Depois de ter sugerido evitar «presumir que todos são cristãos» e considerar «que as pessoas têm tradições religiosas e calendários diferentes», entre os exemplos de expressões a serem evitadas de dizer ou escrever estava: «O período natalício pode ser estressante». Com a sugestão de substituí-lo por: «O período das festas pode ser estressante». Um termo genérico, “festa”, em vez de “Natal”, em suma.

Apesar das possíveis polêmicas, a questão nos leva a refletir. Acreditamos que só assim, substituindo as palavras que remetem a momentos fundamentais de uma cultura ou religião por sinônimos amorfos, é possível chegar a uma inclusão real entre os diferentes? Como podem palavras antigas, com raízes profundas, ajudar a construir uma sociedade verdadeiramente inclusiva, sem necessariamente ter que as “cancelar”?

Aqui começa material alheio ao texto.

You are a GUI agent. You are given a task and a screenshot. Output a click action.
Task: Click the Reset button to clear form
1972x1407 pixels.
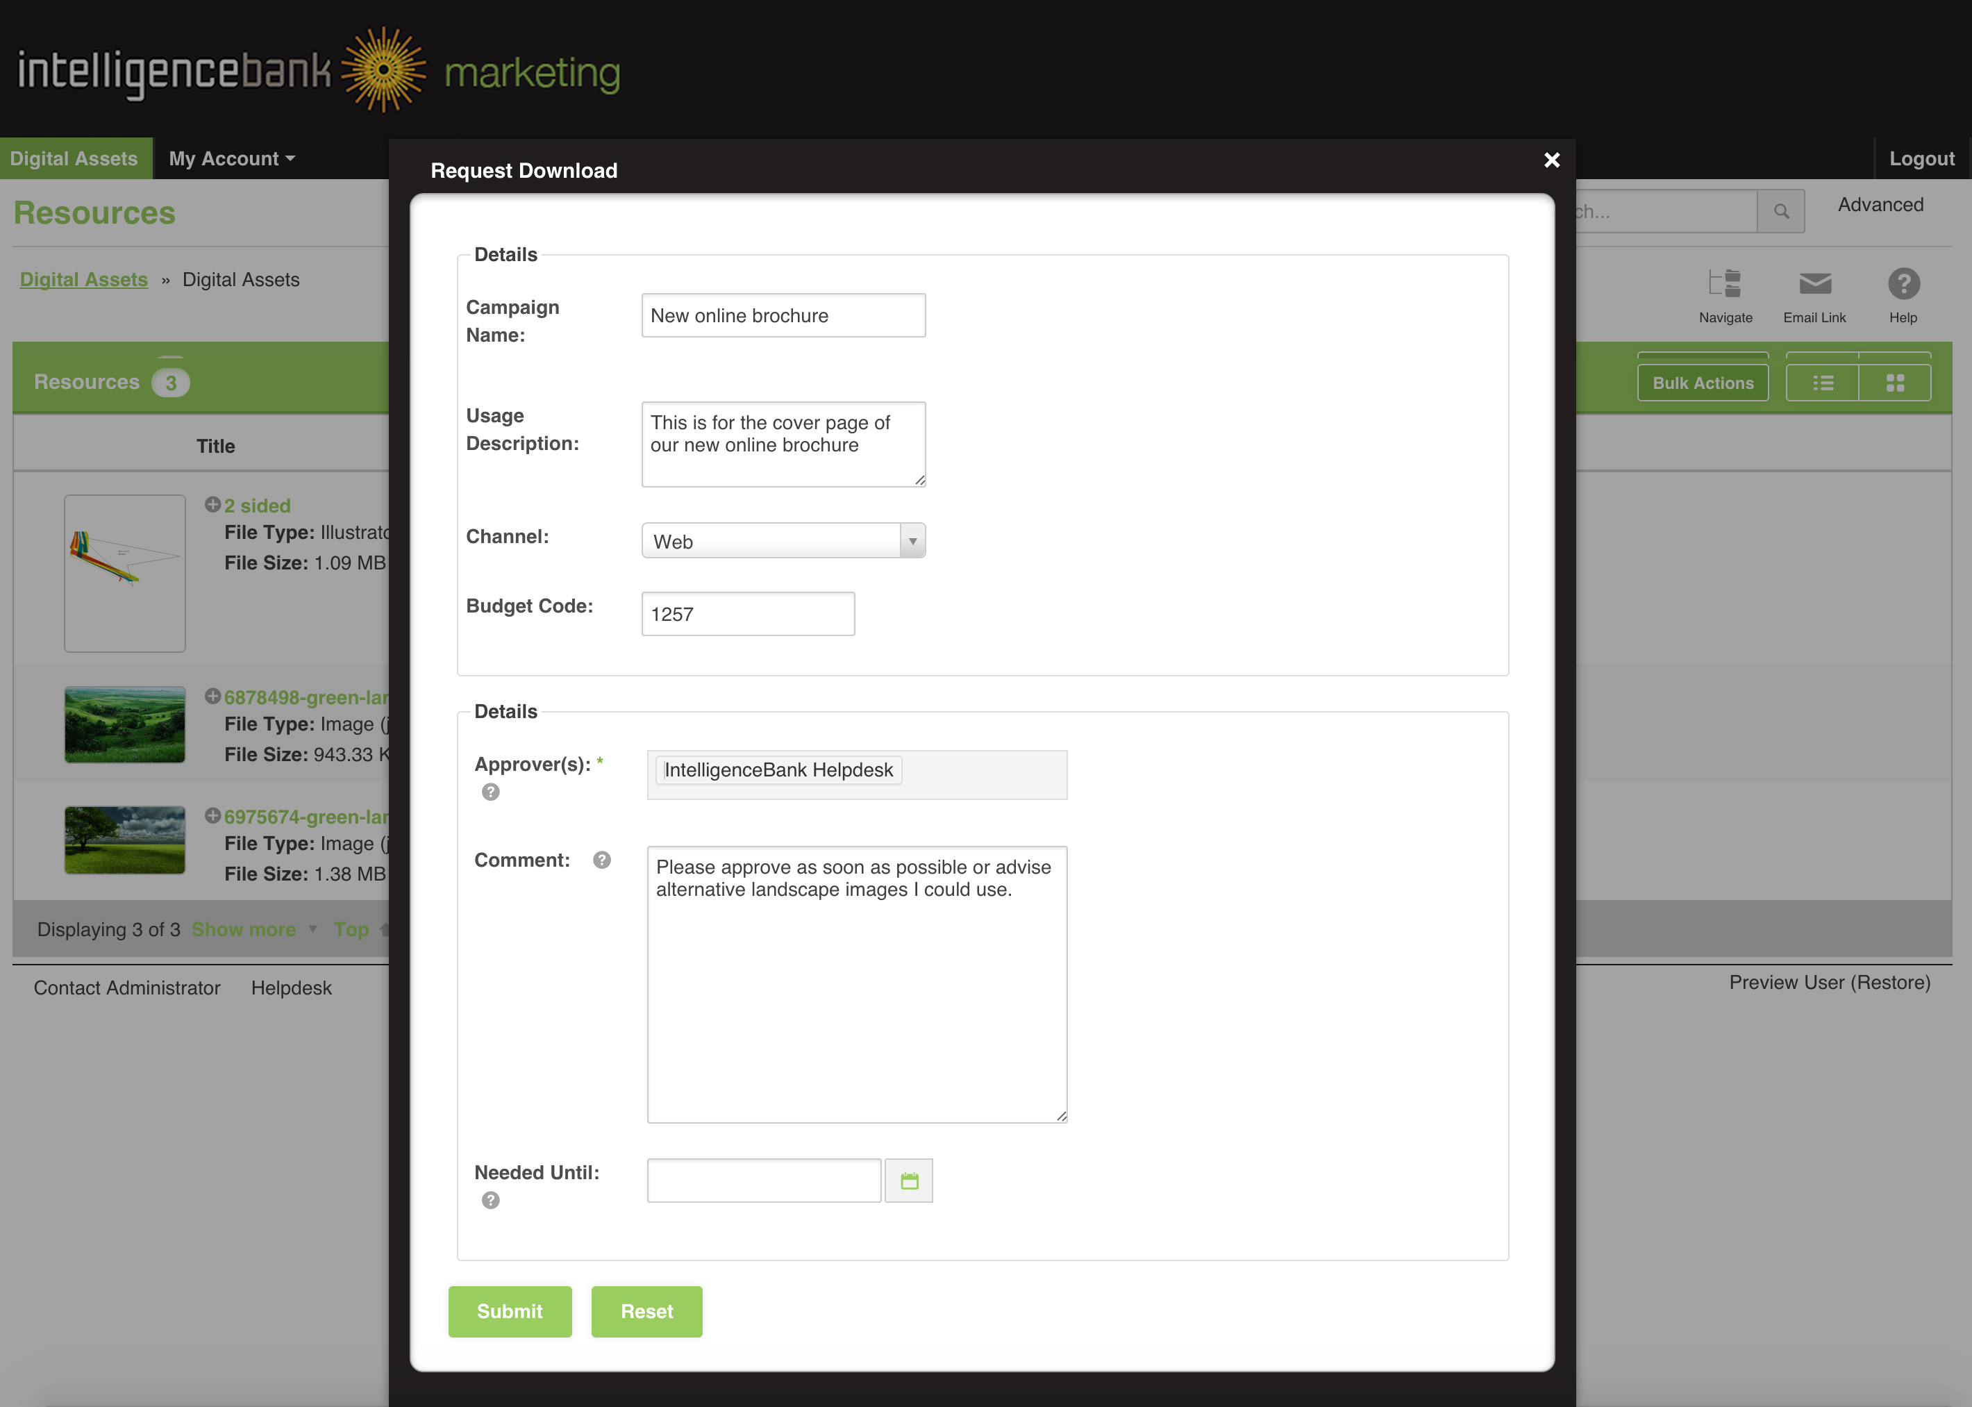(x=647, y=1311)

Ao absorver e compartilhar as histórias que hospedamos neste portal, aprendemos que as diferenças não são um obstáculo, mas que podem se tornar uma oportunidade de reflexão, de maior compreensão, de enriquecimento mútuo e, se acolhidas, podem contribuir para a construção de uma sociedade realmente inclusiva. Assim também com as palavras, se forem ouvidas.

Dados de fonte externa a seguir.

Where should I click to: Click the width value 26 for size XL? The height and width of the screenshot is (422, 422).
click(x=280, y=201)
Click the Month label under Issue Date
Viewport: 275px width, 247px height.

Compartilhamos nossos questionamentos com alguns dos protagonistas dessas histórias: Haifa Alsakkaf, uma muçulmana ítalo-iemenita, diretora da organização sem fins lucrativos Good World Citizen; Roberto Catalano, italiano, cristão católico, especialista em diálogo inter-religioso, professor do Instituto Universitário Sophia; Silvina Chemen, argentina e rabina da comunidade judaica “Bet-El” de Buenos Aires. Estas são as contribuições que oferecemos para enriquecer a reflexão de todos.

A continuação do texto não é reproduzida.